=== WHAT THE TASK REQUIRES ===
Please pull every line from the listing below that contains the word "pixels", treating uppercase and lowercase as different.

## Begin DATA EXTRACT

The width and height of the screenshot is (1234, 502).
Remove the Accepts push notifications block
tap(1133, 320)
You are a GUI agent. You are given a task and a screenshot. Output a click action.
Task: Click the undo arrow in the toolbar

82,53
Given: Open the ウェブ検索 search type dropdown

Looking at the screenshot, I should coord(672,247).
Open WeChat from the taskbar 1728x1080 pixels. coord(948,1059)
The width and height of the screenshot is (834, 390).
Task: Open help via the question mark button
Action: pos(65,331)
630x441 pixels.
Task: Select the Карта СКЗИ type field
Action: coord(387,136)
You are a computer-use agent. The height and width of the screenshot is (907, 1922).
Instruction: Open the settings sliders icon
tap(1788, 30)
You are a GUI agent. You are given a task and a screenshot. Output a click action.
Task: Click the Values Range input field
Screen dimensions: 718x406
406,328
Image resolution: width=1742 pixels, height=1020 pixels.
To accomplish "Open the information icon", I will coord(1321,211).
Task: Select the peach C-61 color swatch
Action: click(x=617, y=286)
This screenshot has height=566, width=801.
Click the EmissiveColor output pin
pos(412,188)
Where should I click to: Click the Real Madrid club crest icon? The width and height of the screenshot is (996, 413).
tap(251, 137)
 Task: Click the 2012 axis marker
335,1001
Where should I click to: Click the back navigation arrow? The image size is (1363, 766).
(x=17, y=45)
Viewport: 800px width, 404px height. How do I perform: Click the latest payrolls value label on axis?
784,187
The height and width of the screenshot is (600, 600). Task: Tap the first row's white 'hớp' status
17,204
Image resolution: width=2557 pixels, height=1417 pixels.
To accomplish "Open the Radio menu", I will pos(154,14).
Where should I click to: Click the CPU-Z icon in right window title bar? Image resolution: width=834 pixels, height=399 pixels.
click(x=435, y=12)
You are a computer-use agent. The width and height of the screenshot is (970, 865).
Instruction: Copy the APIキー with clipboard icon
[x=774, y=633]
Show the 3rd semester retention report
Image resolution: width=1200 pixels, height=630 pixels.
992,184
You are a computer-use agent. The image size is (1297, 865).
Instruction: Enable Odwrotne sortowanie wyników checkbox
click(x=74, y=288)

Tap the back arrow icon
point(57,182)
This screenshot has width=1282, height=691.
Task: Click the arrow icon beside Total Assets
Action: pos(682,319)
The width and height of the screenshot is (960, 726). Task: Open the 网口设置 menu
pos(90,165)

## End DATA EXTRACT

=== OUTPUT ===
Open WeChat from the taskbar 1728x1080 pixels. coord(948,1059)
630x441 pixels.
Image resolution: width=1742 pixels, height=1020 pixels.
Image resolution: width=2557 pixels, height=1417 pixels.
Where should I click to: Click the CPU-Z icon in right window title bar? Image resolution: width=834 pixels, height=399 pixels.
Image resolution: width=1200 pixels, height=630 pixels.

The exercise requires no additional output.